What you should do:
Your answer should hold only the lines from the one with "Task: Select the EMA(50) legend entry" through the end of the records, repeated exactly and minus any pictures.

┌─ Task input

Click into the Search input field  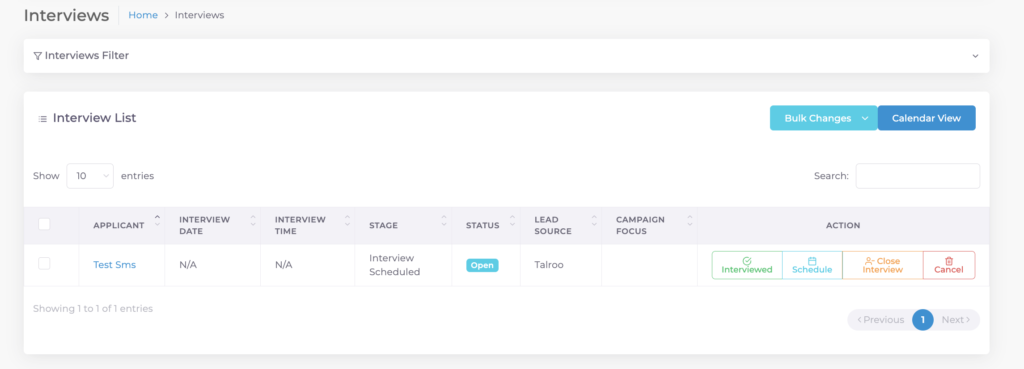point(918,176)
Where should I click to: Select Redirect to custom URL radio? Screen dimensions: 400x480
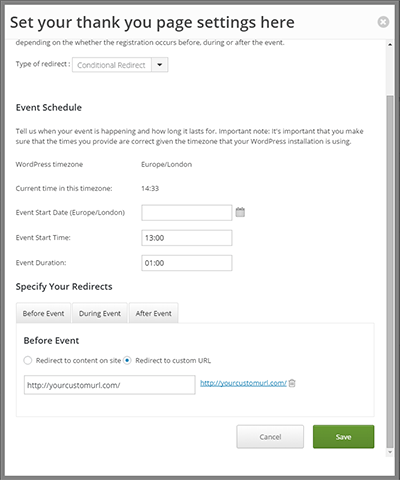click(x=127, y=360)
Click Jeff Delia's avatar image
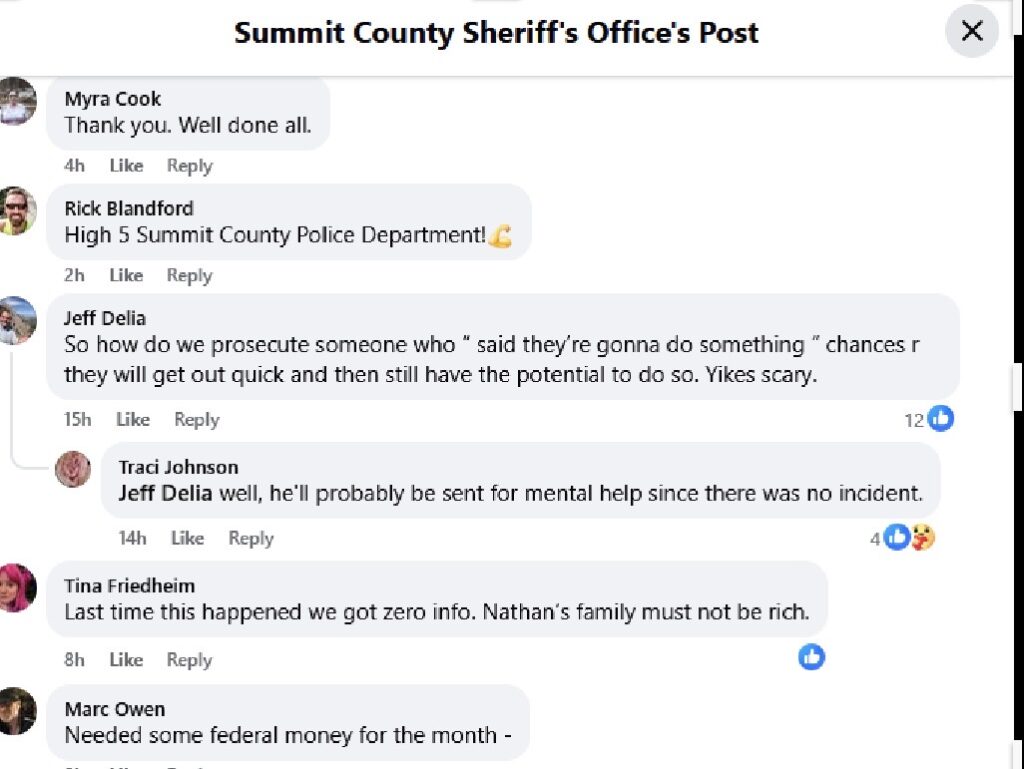Image resolution: width=1024 pixels, height=769 pixels. click(x=18, y=321)
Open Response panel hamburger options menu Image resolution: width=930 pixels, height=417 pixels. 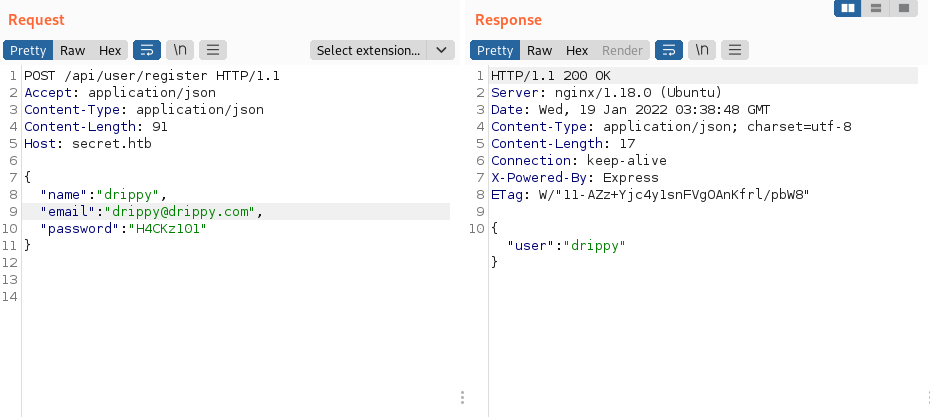(x=735, y=50)
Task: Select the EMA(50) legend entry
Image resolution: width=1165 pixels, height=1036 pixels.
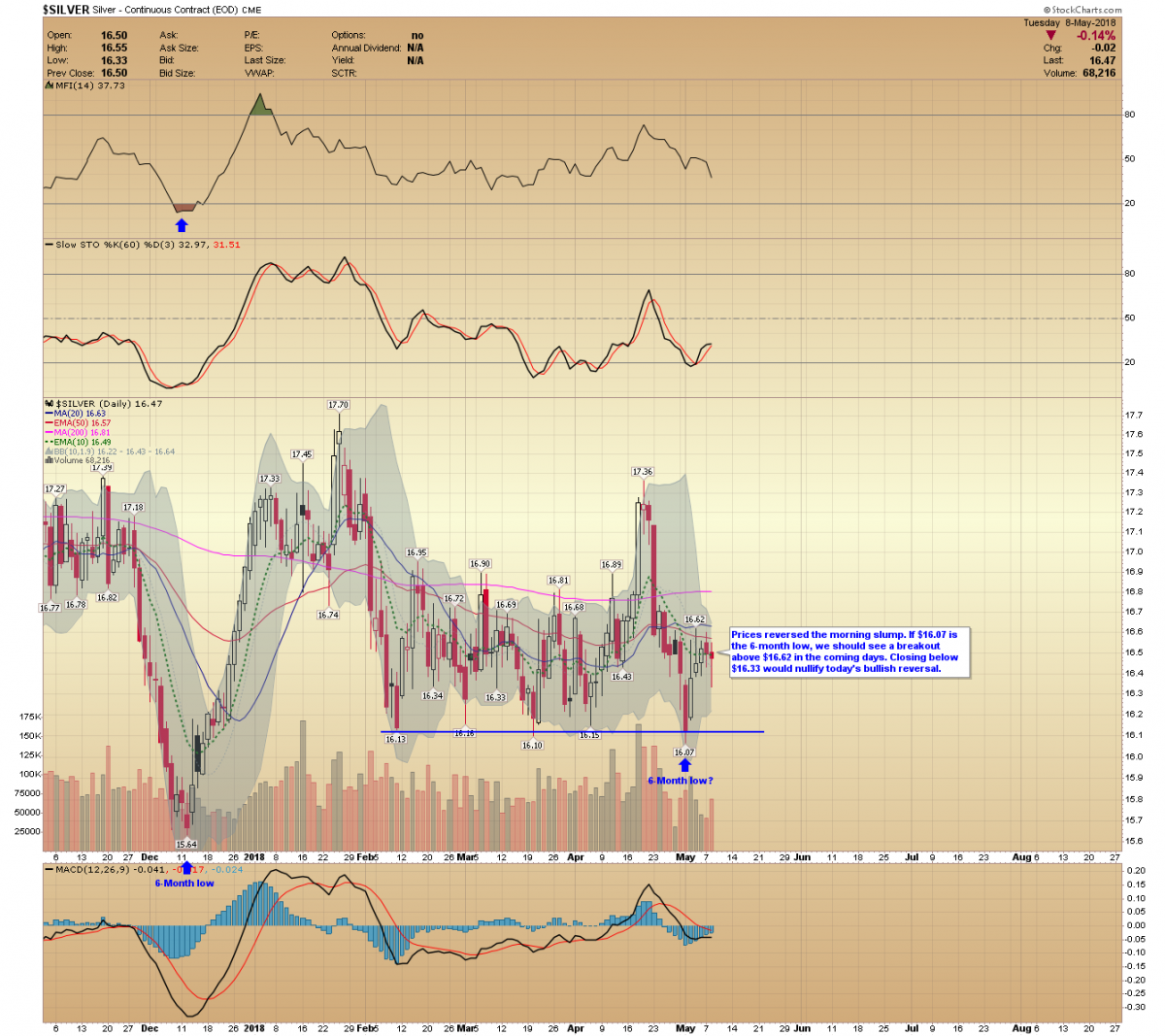Action: pos(80,423)
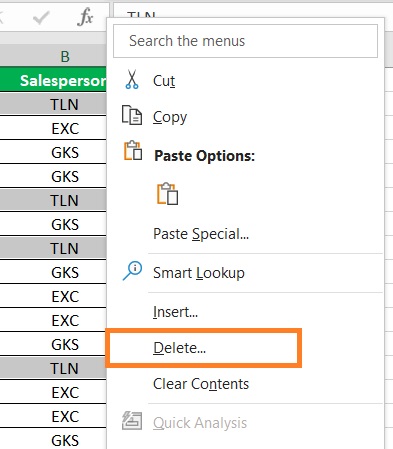
Task: Open Paste Special... dialog entry
Action: click(x=201, y=234)
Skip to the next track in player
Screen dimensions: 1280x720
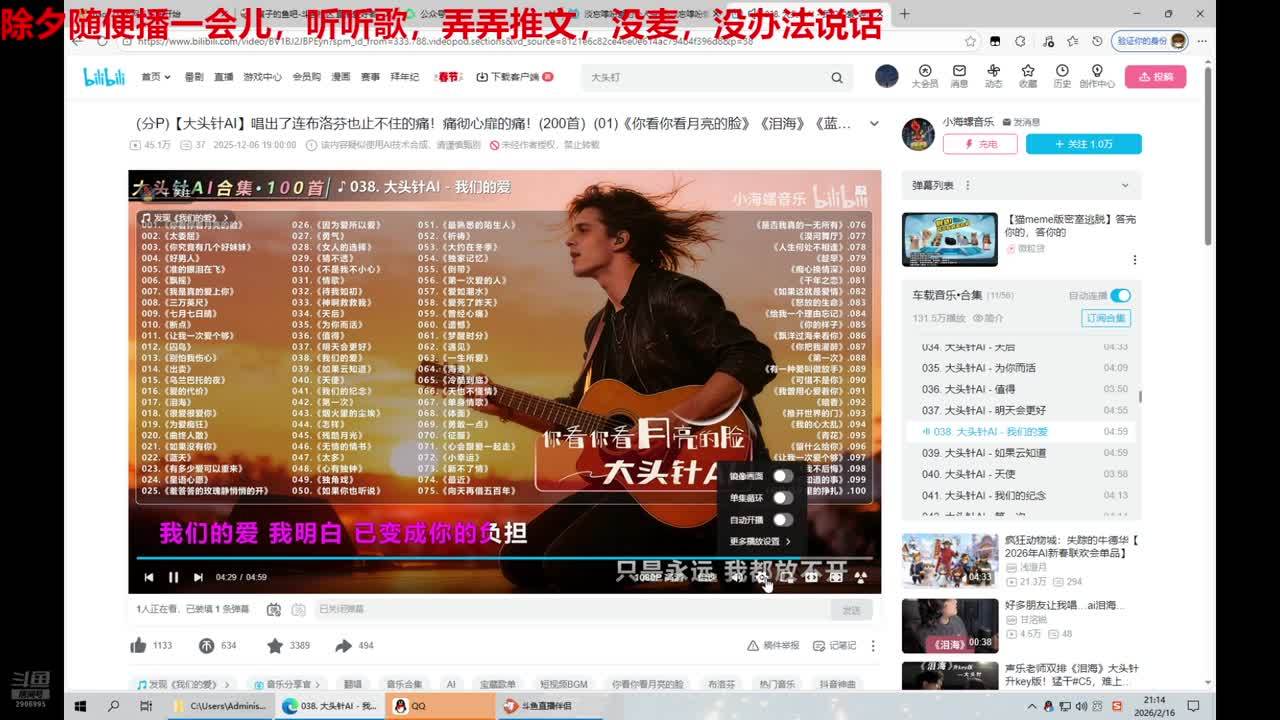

└─

Finished exercise:
Task: Select the EMA(50) legend entry
Image resolution: width=1165 pixels, height=1036 pixels.
Action: pos(80,423)
Task: Open Paste Special... dialog entry
Action: click(x=201, y=234)
Skip to the next track in player
Screen dimensions: 1280x720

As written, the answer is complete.